Scambia la cerimonia con la notte degli Oscar e prosegue con del puro
nonsense
spiritual-esoterico (“... dancing for the man just ain't
where it's at.”). Dedica il
riconoscimento ai suoi 'nuovi amici bikers'.
Prosegue a fumare noncurante del contesto. A tratti si mostra
assente. Accarezza i capelli lunghi rimanendovi impigliato. Ringrazia
MTV per aver dato tutti loro la scusa per l'ennesimo party,
e se la prende con la direzione artistica dicendo di non sopportare
il rap e di volere più
rock. Vira verso un
atteggiamento spudoratamente macho
ringraziando tutte le signore presenti, per poi dichiarare: “Ci
sono un po' di belle fighe in questa stanza, stasera.”. (L'audio è
censurato, ma se si osserva la reazione stupito-esilarata delle donne
presenti, si può essere certi che abbia detto proprio così: “There
are some fine-looking PUSSY in this room tonight.”.

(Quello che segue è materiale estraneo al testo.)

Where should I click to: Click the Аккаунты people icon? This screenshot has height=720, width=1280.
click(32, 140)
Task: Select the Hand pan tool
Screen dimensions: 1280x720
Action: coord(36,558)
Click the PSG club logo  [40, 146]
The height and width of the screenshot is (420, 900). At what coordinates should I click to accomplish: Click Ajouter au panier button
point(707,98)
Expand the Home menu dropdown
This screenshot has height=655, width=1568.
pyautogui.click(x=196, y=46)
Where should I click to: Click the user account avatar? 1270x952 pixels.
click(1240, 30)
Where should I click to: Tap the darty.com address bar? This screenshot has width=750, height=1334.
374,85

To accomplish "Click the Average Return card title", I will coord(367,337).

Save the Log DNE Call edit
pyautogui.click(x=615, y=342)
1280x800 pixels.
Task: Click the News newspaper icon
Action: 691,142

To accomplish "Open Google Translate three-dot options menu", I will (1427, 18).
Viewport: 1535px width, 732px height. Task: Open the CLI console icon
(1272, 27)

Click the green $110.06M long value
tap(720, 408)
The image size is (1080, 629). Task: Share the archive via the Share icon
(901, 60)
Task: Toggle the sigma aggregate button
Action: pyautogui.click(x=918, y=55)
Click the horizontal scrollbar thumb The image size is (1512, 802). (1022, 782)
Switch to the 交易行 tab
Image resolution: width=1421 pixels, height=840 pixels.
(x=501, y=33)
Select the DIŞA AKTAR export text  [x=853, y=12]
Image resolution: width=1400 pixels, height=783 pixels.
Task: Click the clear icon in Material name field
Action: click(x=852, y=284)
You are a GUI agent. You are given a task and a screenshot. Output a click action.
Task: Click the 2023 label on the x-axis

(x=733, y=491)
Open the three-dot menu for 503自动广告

Prestate attenzione. è l'unico momento nel quale Carrey, anch'egli
divertito, sembra perdere il controllo sul personaggio). Lo schema è
saltato. Taglia il fiato a tutti i presenti rincarando subito la dose
con una nota da erotomane: “Finirete tutte nelle mie fantasie, ve
lo dico.”. “Non mi importa chi siano i vostri papà.”. Il treno
è ormai lanciato e nessuno più può fermarlo: “Ehi, viene al
party, la pollastra
del video di Ricky
Martin? Non ho idea di chi sia, ma ho proprio l'intenzione di
scoprirlo.”. Sorride. Mostra un incisivo mancante. Nessuno più è
in grado di trattenere le risate.
Cioè,
MTV era allora l'emittente con la maggiore influenza commerciale a
livello planetario. Influenza che avrebbe impiegato, negli anni
successivi, proprio per produrre e diffondere format
reality come Jersey
Shore, Teen
Mom, My
Super Sweet
16, Ex
On The
Beach e The
Osbournes e via
dicendo. Carrey si trovava quindi nella tana del lupo, premiato per
un film che dipingeva quella stessa tana come una spelonca di falsari
e di ipocriti. Presentarsi in quelle vesti fu un colpo di genio:
combattè il falso con il falso, e ne uscì vincitore.
La
grandezza di Jim Carrey sta nell'avere così preservato integra
l'universalità della sequenza finale di The Truman Show,
quella dove Truman decide di oltrepassare la soglia dello studio
televisivo, addentrandosi nel buio.
Non siamo forse,
noi tutti, tanti piccoli Truman Burbank, impegnati a riappropriarci della nostre rispettive esistenze?
Uno
smoking, del cerone ed
uno stucchevole discorso scritto avrebbero certamente compromesso
tutto.
Avete compreso,
ora, la differenza tra un artista e un buffone?